Palau’s son, Andrew, also spoke on Saturday, and then again on Sunday evening.
As the son of a famous international evangelist, Andrew grew up in the Christian faith. But by his midteens, he said, he was sneaking out at night and stealing beer from a neighbor’s garage. Then for a decade he lived a wasted life, abusing drugs and alcohol, he said.
“I turned my back on God and was driven by all the garbage of the world. I went downhill fast,” he said. “My parents prayed for me, just as we have been doing for you.”
In his mid-20s, Andrew accepted his father’s invitation to attend a revival similar to CityFest. He was then living in Boston; it was winter, and the event was in Jamaica. He figured it would give him a nice break in the weather.

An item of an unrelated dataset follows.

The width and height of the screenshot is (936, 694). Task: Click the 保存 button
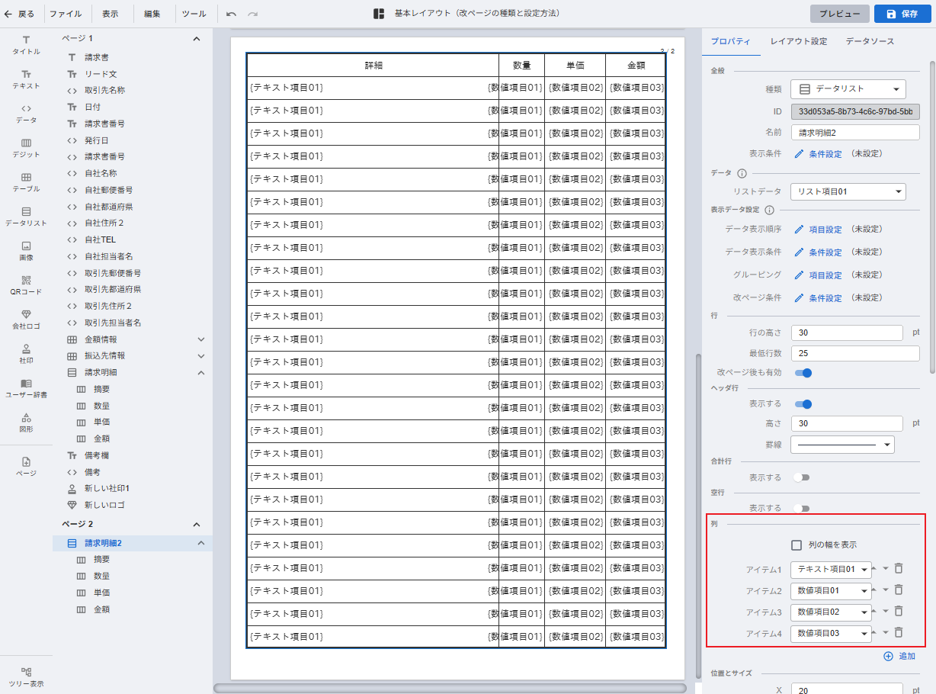(x=901, y=14)
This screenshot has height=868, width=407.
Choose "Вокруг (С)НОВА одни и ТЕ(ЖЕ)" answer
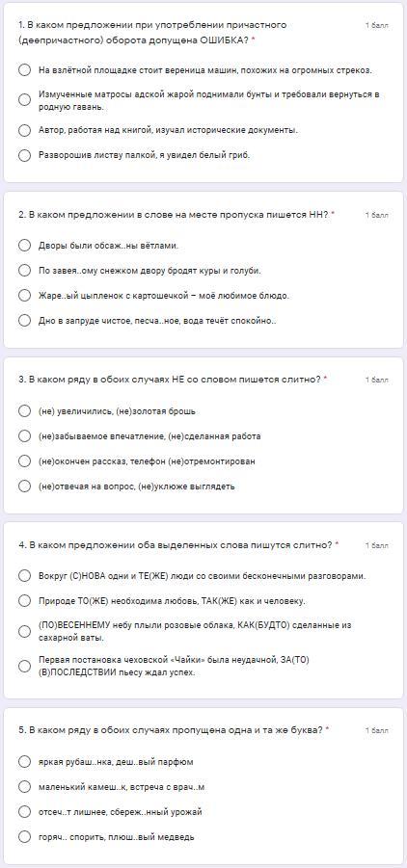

“I was sitting there in the crowd, hearing the words of God through my father, and they suddenly penetrated me. I felt my fears and insecurities lift, and God opened my eyes,” said Andrew Palau. “Although I was broken, I asked God to forgive me, and he cleansed me of all unrighteousness.”
He told stories of his family surviving a plane crash and of a relative who was recently murdered in Jamaica, and he added that, despite the grief their family felt, they were glad that four years earlier the young man had accepted Christ.
Toward the end of his presentation, Palau said to the crowd, now illuminated by bright spotlights, that they too could have that kind of assurance. And it could come that night.
By opening themselves and accepting Christ, they could be filled with grace — and like his father, Luis, like Rich DeVos, and like his friend in Jamaica, they could be certain where they were going when they died.
“There is a way to get to heaven — and we have all been here this weekend to tell you about it,” said Palau.
And as people in the crowd raised their hands at Palau’s invitation to ask Jesus into their hearts, Festival Friends wearing bright orange shirts came to share the good news of Christ with them, pray with them, and invite them into a relationship with God through a local church community.
From her vantage in the prayer tent, Mary Sterenberg saw all of the activity, the passage of a message of love and salvation, people responding to Palau’s plea. And a thought came to her mind:
“I think there is a great party going on in heaven right now, and I think Rich DeVos is leading the celebration right beside Jesus his Lord,” she said.
CityFest by the numbers
- 435 Grand Rapids-area churches and nonprofit ministry organizations, in partnership with dozens of business, civic, and cultural leaders, collaborated to produce CityFest West Michigan.
- 500 volunteers were involved in planning the event.
- 900 volunteers served in the on-site execution of the event.
- More than 2,000 Festival Friends trained to pray for and follow up with those who made commitments to Christ.
- In total, more than 39,000 people were reached in person throughout the months-long campaign, including multiple outreaches at prisons, a luncheon for women, Latina events, and a gathering for business and civic leaders.
- More than 220,000 viewed the events through multiple broadcasts online.
- Most importantly, more 1,833 individuals responded to the gospel message.